Supplied material:
▬▬▬▬▬▬▬▬▬▬
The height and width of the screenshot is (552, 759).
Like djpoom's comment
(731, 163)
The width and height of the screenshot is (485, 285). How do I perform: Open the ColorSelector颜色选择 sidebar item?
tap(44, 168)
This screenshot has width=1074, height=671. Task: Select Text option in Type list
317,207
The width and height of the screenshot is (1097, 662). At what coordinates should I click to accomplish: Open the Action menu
▬▬▬▬▬▬▬▬▬▬
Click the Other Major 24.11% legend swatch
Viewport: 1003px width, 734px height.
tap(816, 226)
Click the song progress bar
▬▬▬▬▬▬▬▬▬▬
Work item: Among the records above, a stretch begins at the line containing "Like djpoom's comment" and ends at the line containing "The width and height of the screenshot is (1097, 662).". Restate that stretch word for word, and nothing else.

Result for this exercise:
Like djpoom's comment
(731, 163)
The width and height of the screenshot is (485, 285). How do I perform: Open the ColorSelector颜色选择 sidebar item?
tap(44, 168)
This screenshot has width=1074, height=671. Task: Select Text option in Type list
317,207
The width and height of the screenshot is (1097, 662). At what coordinates should I click to accomplish: Open the Action menu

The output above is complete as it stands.